■在宅ワークとは

在宅ワークとは、会社などに所属しない個人事業主が、パソコンなどの情報通信機器を使って自宅で仕事を行う業務形態のことです。会社に雇用されている会社員が自宅で仕事をするケースは「在宅勤務」と呼ばれ、在宅ワークとは区別されます。

仕事を依頼する注文者と、その仕事を引き受ける在宅ワーカーは、請負契約を結び、在宅ワーカーが仕事を完成させた時点で注文者が報酬を支払うという形の契約になります。在宅ワーカーは、仕事を完成させることに対して責任がありますので、ミスがあった場合は、補修や損害賠償の義務が生じることになります。

■内職との違い

自宅で仕事を行う内職と在宅ワークは同じものだと思われがちですが、内職は、委託を受けて物品の製造や加工を行う業務形態のことを指します。内職に対しては「家内労働法」という法律が適用されており、最低工賃が決められていたり、工賃の支払いが1ヶ月以内と定められていたりと、労働環境について保護されています。

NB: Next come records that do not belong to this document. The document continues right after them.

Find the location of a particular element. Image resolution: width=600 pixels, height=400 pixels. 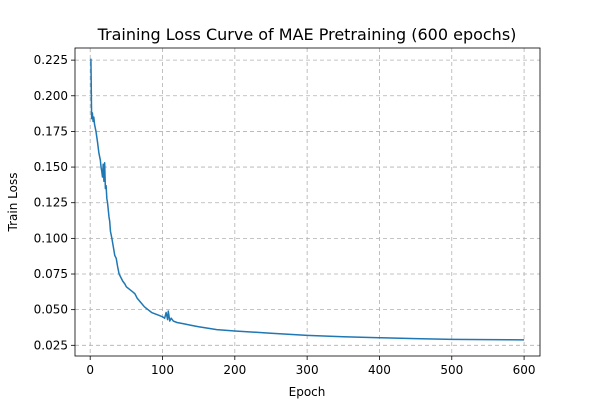

x-tick-label: 200 is located at coordinates (234, 370).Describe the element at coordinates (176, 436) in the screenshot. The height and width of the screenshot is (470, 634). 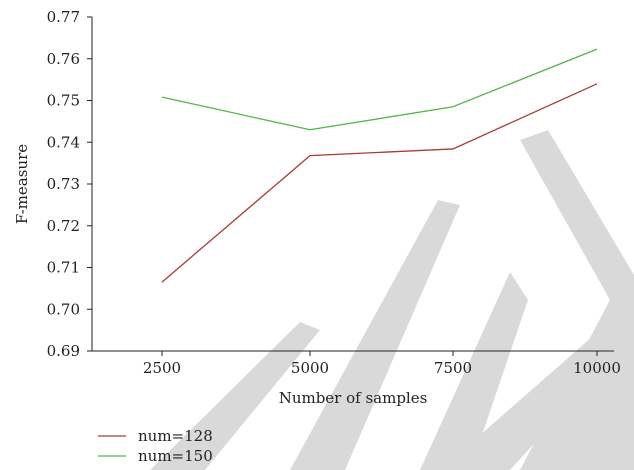
I see `legend-label: num=128` at that location. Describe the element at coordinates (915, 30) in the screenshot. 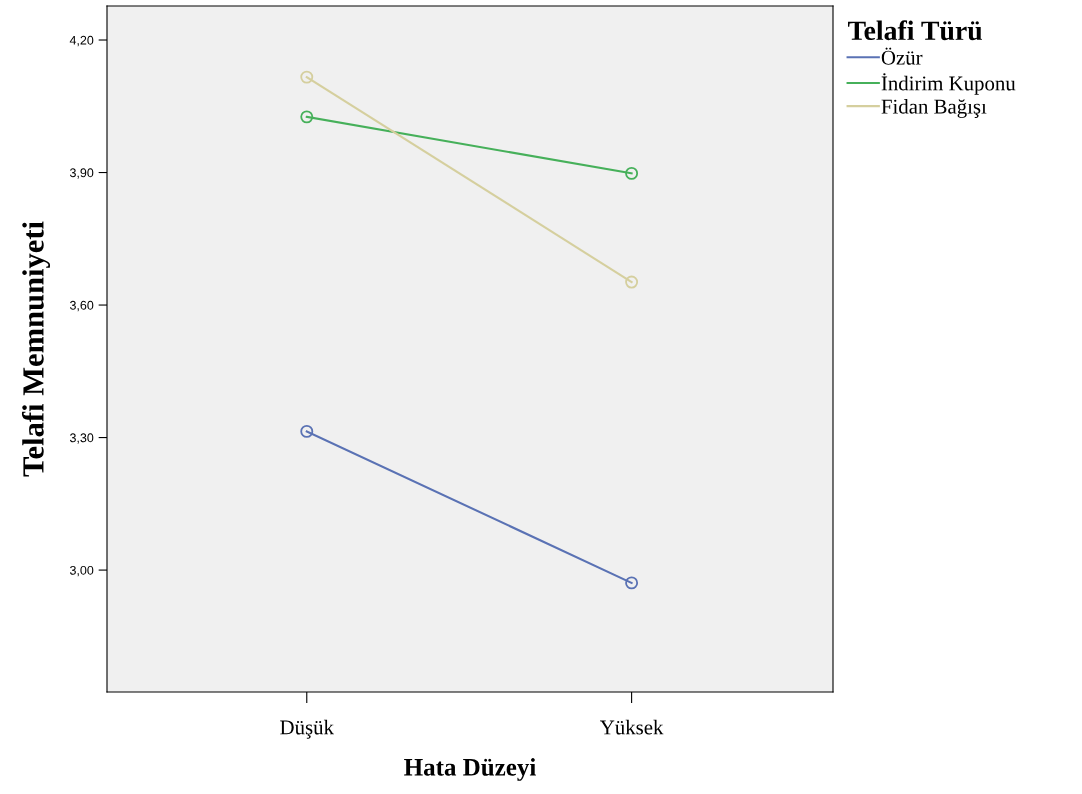

I see `legend-title: Telafi Türü` at that location.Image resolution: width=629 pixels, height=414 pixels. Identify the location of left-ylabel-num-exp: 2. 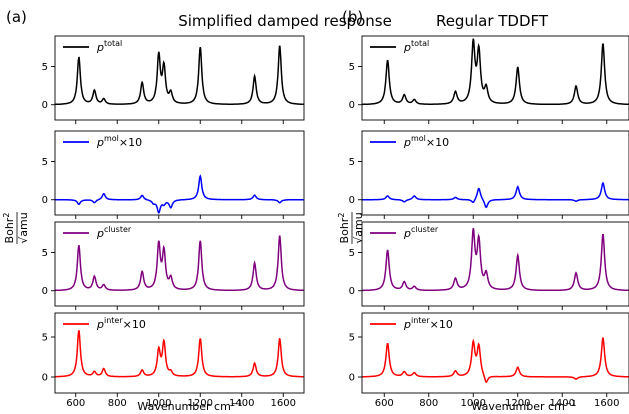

また、在宅ワークは、仕事の受注、納品は全てインターネット上で行われることが前提であり、原稿を元に入力作業を行い、提供された外部記憶媒体(CD-R/CD-RWなど)に保存して納品する場合は、内職と同じ「家内労働」扱いになります。

■在宅ワークのガイドライン

内職などの家内労働に比べ、在宅ワークは、今のところ「在宅ワークの適正な実施のためのガイドライン」が発行されている程度で、法律はありません。契約上のトラブルがあった場合は、全て自己責任となります。

請負契約は、当事者双方が合意すれば成立しますので、必ずしも契約書を作成する必要はありませんが、口約束で終わらせてしまうと、裁判になった時などに契約内容を証明するものがなく、不利になる可能性がありますので、契約書は必ず作成するようにしましょう。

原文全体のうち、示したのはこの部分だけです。